Claims arising out of medication-overdose in Grand Traverse County Jail are dismissed
The family of Christopher Robin Morden sued the County Jail, the nurse and doctor paid to provide coverage in the jail, the jail's retained psychiatrist and her employer, Northern Lakes Community Mental Health, after Morden died while incarcerated. After his arrest, authorities noted suicidal warnings and placed Morden on suicide alert. Morden was already taking psychotropic medications, and these were maintained.
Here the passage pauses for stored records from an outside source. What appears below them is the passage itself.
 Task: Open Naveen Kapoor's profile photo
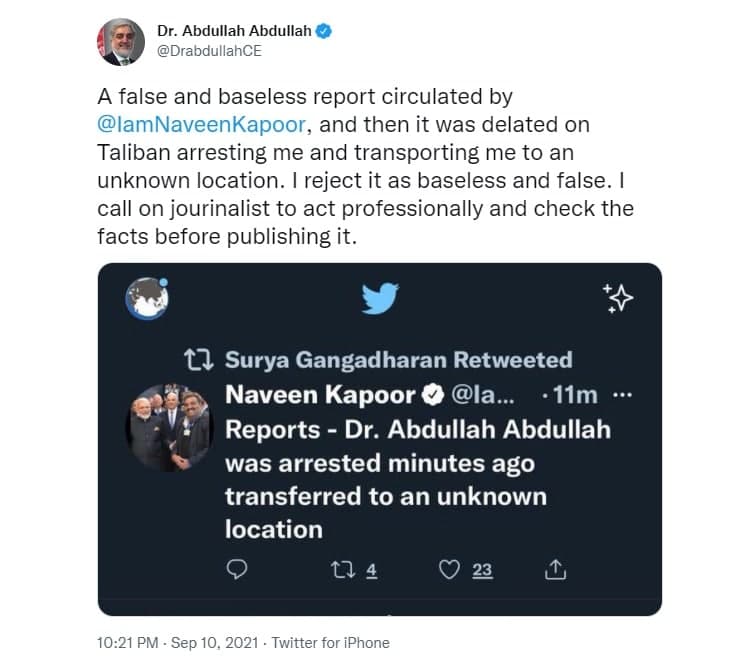pyautogui.click(x=168, y=427)
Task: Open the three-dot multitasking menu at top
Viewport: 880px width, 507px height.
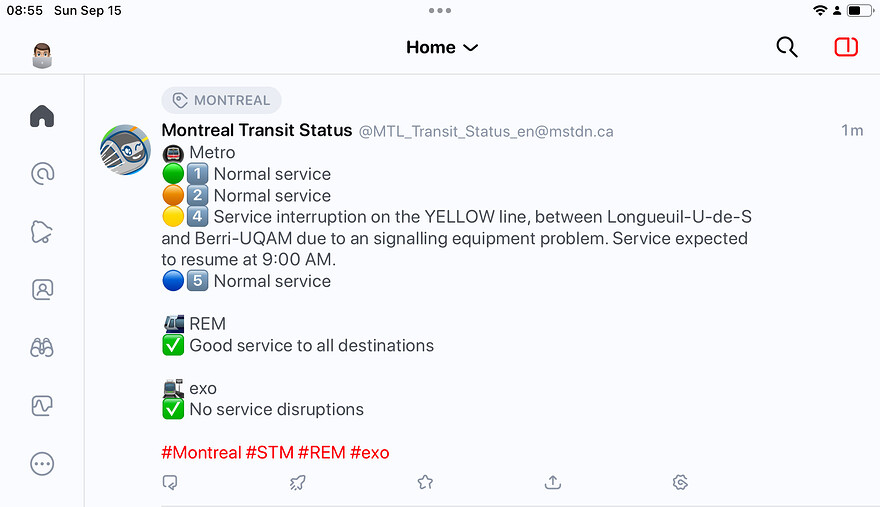Action: coord(440,11)
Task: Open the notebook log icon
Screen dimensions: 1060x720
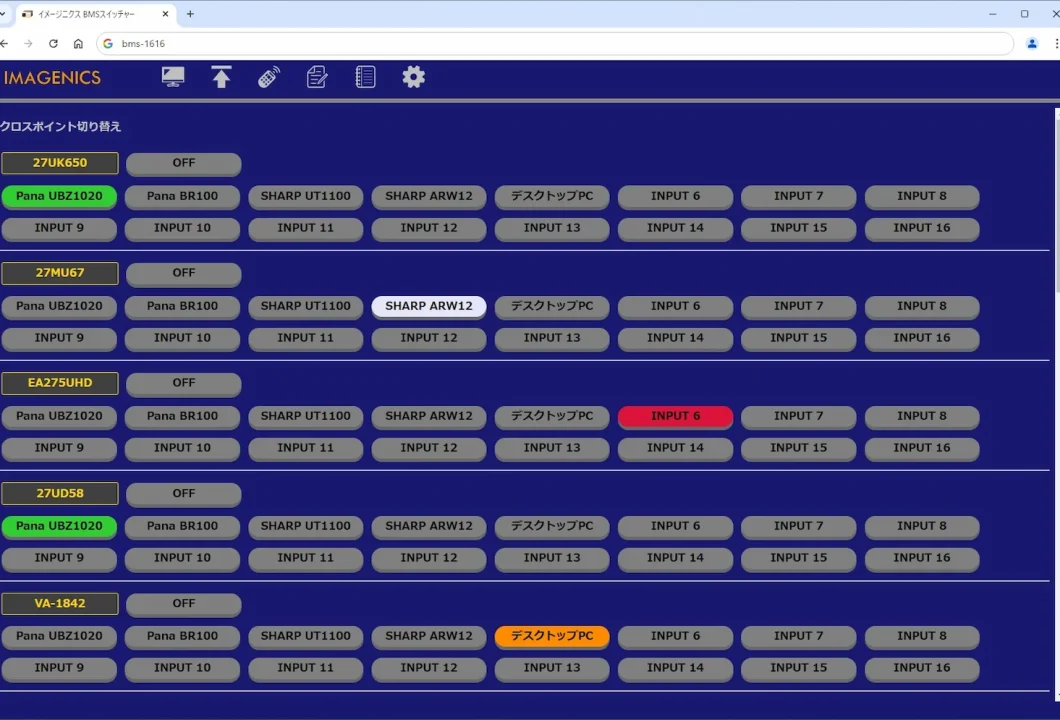Action: 366,77
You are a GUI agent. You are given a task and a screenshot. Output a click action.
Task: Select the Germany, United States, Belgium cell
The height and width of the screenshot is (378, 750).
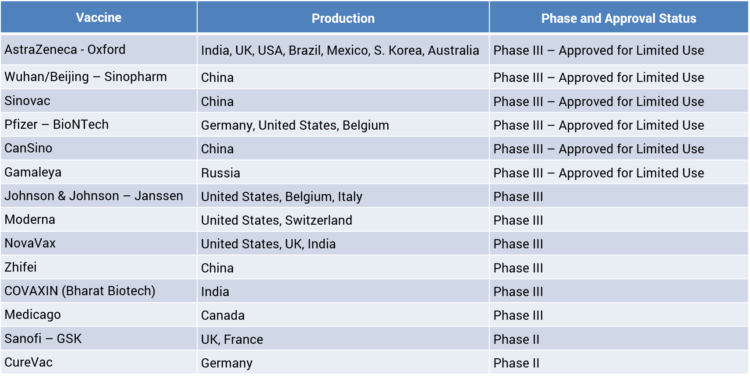343,125
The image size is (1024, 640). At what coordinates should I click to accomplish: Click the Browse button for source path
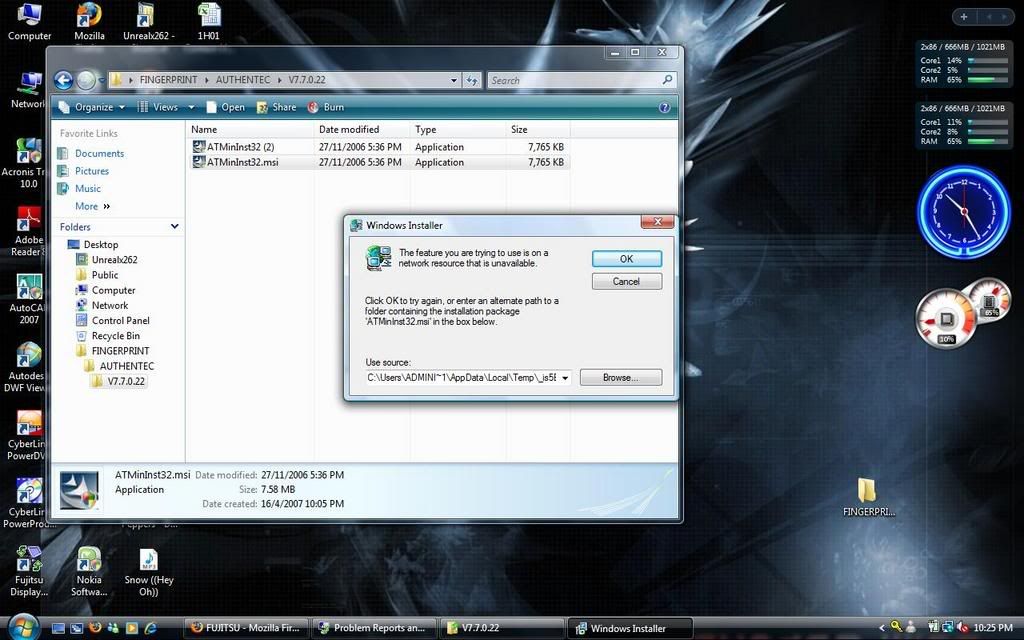620,378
Morden's condition did not stabilize and over the following two months he was examined by the nurse, the jail doctor and the psychiatrist periodically, with the psychiatrist apparently seeing him about every two weeks. His medications were increased and new medications were prescribed. His condition varied from "druggy" to relatively normal. The psychiatrist believed that his mental condition had improved, but that Morden was suffering side effects. On March 26, the jail physician noted that Morden may be "overmedicated" but also noted that the psychiatrist had changed the medication regime three days earlier, so he took no further action. Five days later, Morden died of a sudden cardiac event.The family sued, alleging both a medical malpractice claim and that the inadequate medical treatment of the jailed inmate constituted "cruel and unusual punishment" and was a denial of his civil rights. The family retained a psychiatrist to review the chart and he concluded that Morden died as a result of a condition known as neuroleptic malignant syndrome (NMS) which the treaters should have diagnosed and treated, preventing the death.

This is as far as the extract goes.